» Texte choisi:
* * *
Il est difficile de présenter La tour interdite de Marion Zimmer BRADLEY sans parler des 26 autres livres du cycle... La Romance de Ténébreuse, sa grande saga de Science-Fiction, qu'elle a « construit » en 41 ans, de 1958 à 1999... Autrement dit jusqu'à sa mort.
En France, Marion Zimmer Bradley (MZB de son petit nom

Mais passons.
Vous imaginez bien qu'en 41 ans d'écriture sur une même saga, l'oeuvre de MZB est assez inégale et plutôt complexe. A tel point que les fans de la saga La Romance de Ténébreuse lui ont demandé de mettre de l'ordre dans ses écrits. Ce qu'elle a fait, en élaborant une chronologie de la planète Ténébreuse qui s'étale sur 1000 ans, et en replaçant approximativement ses livres à l'intérieur. Ce qui est assez cocasse, c'est que vous pouvez lire un des derniers livres de la saga au niveau chronologique, mais qui peut se trouver être un des premiers qu'elle a écrit... Bref, depuis Star Wars, on est habitué

Fait rare en SF/ Fantasy :
Tous ses livres de La Romance de Ténébreuse peuvent être lus indépendamment les uns des autres, même quand ils se suivent. D'un livre à l'autre, même lorsqu'on retrouve les mêmes personnages, on a souvent changé de génération, et donc de scénario.
* * *
» Consigne 1: D'après le texte sur La Romance de Ténébreuse, sur combien d'années s'étale la chronologie de la planète Ténébreuse élaborée par Marion Zimmer Bradley ?

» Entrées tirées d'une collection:
* * *
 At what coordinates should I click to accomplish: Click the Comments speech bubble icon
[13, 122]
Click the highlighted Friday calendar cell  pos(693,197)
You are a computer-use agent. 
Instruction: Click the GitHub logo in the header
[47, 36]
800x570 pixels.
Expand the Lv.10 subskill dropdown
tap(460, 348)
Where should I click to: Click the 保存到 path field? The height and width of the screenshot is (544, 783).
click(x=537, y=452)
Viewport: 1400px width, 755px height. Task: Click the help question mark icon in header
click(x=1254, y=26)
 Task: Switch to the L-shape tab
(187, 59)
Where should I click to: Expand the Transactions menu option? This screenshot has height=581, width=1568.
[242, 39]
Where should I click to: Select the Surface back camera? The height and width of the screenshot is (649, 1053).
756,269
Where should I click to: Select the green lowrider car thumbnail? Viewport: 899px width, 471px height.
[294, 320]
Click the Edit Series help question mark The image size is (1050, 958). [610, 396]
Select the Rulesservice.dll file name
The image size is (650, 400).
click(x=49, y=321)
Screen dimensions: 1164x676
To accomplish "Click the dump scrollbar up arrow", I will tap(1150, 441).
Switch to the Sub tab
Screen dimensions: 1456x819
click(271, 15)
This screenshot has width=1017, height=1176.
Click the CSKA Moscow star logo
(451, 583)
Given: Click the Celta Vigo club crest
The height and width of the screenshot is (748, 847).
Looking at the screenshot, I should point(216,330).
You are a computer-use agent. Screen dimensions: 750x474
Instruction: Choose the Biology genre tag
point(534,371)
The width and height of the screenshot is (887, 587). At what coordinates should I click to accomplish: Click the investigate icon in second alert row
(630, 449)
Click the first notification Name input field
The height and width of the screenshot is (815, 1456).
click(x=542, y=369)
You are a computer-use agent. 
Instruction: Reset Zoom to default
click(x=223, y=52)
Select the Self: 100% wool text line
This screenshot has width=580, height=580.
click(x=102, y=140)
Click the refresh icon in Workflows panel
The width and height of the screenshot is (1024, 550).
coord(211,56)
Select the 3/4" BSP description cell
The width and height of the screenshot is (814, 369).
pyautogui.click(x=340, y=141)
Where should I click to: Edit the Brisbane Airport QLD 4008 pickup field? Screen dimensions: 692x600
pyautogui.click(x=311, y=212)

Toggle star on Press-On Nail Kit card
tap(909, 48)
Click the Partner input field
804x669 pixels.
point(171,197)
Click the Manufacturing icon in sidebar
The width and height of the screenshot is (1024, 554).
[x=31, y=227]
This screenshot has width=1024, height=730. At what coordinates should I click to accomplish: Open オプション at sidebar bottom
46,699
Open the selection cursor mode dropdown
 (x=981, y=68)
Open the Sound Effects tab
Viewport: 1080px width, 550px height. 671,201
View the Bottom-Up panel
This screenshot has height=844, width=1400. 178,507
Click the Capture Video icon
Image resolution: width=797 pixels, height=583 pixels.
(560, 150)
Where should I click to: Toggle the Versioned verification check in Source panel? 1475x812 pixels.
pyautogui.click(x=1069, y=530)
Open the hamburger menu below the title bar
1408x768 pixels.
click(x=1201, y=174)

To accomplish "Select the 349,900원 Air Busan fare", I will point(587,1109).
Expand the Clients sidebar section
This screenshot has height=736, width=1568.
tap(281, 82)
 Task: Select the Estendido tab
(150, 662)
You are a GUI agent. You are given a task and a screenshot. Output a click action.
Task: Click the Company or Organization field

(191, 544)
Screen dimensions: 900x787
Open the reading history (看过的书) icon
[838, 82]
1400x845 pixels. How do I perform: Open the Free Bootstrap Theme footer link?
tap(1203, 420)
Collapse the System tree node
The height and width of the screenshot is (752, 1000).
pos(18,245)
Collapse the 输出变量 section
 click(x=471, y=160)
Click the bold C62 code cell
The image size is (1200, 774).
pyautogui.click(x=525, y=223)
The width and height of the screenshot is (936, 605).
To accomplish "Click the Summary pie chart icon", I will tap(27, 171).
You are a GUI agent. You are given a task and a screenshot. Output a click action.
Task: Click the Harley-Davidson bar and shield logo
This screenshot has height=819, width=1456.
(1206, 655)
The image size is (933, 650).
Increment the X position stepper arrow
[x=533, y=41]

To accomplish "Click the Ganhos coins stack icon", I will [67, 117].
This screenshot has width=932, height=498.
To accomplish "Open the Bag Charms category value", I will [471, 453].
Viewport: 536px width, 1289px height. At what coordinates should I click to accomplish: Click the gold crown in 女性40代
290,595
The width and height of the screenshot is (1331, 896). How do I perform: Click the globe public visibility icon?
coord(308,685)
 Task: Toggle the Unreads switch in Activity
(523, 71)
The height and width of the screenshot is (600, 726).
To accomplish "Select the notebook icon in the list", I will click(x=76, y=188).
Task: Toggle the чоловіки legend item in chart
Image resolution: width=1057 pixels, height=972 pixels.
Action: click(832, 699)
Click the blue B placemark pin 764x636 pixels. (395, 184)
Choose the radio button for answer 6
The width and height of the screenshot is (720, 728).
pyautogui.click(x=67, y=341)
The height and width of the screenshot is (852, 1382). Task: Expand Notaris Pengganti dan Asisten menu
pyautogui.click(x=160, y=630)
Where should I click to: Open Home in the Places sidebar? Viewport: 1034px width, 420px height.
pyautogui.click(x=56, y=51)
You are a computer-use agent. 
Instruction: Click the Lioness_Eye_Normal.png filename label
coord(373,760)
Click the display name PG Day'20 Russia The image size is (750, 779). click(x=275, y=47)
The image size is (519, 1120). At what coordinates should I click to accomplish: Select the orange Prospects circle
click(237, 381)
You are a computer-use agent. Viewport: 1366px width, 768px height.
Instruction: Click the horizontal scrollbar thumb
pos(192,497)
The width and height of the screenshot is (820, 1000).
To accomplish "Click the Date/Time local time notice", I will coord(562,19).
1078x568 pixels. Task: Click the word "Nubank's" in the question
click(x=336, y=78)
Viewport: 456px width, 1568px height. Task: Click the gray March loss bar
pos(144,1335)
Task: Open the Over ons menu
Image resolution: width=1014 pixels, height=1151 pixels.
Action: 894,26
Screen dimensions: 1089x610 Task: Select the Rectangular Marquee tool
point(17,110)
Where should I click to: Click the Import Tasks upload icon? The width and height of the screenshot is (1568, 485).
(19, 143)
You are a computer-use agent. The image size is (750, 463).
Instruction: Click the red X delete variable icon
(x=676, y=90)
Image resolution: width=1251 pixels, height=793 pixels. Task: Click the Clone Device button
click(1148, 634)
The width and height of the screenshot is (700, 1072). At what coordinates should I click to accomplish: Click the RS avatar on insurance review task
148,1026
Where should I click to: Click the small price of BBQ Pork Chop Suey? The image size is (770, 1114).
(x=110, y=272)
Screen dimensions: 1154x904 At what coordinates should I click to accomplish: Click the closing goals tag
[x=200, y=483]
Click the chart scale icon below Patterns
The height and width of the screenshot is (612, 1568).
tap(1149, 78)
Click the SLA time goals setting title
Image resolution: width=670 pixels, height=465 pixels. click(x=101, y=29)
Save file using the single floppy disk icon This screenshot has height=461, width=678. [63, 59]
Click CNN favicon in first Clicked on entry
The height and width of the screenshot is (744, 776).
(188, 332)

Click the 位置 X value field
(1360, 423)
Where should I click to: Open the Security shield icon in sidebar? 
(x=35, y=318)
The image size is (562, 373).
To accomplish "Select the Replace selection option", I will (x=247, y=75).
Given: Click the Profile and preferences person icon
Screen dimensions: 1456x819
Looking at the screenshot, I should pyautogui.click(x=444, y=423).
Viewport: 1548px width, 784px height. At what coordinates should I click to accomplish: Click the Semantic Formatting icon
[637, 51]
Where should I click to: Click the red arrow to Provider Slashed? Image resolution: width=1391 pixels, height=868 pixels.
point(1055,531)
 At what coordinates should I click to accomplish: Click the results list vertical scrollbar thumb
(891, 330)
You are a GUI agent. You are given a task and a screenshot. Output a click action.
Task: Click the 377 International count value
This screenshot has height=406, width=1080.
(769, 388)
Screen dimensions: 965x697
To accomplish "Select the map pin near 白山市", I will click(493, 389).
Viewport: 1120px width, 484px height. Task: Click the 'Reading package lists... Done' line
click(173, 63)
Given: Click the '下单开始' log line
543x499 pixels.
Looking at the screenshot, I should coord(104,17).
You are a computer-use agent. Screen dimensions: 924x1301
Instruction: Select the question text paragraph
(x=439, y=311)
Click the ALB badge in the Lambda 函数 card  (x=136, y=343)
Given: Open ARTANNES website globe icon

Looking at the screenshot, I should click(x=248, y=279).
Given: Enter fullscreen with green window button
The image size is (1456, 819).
* * *
» Consigne 2: Reproduisez fidèlement les lignes de la liste, en commençant à celle qui contient « Toggle star on Press-On Nail Kit card » et en terminant à celle qui contient « pyautogui.click(x=1069, y=530) ».

» Corrigé complet 1: Elle s'étale sur 1000 ans.

» Corrigé complet 2:
Toggle star on Press-On Nail Kit card
tap(909, 48)
Click the Partner input field
804x669 pixels.
point(171,197)
Click the Manufacturing icon in sidebar
The width and height of the screenshot is (1024, 554).
[x=31, y=227]
This screenshot has width=1024, height=730. At what coordinates should I click to accomplish: Open オプション at sidebar bottom
46,699
Open the selection cursor mode dropdown
 (x=981, y=68)
Open the Sound Effects tab
Viewport: 1080px width, 550px height. 671,201
View the Bottom-Up panel
This screenshot has height=844, width=1400. 178,507
Click the Capture Video icon
Image resolution: width=797 pixels, height=583 pixels.
(560, 150)
Where should I click to: Toggle the Versioned verification check in Source panel? 1475x812 pixels.
pyautogui.click(x=1069, y=530)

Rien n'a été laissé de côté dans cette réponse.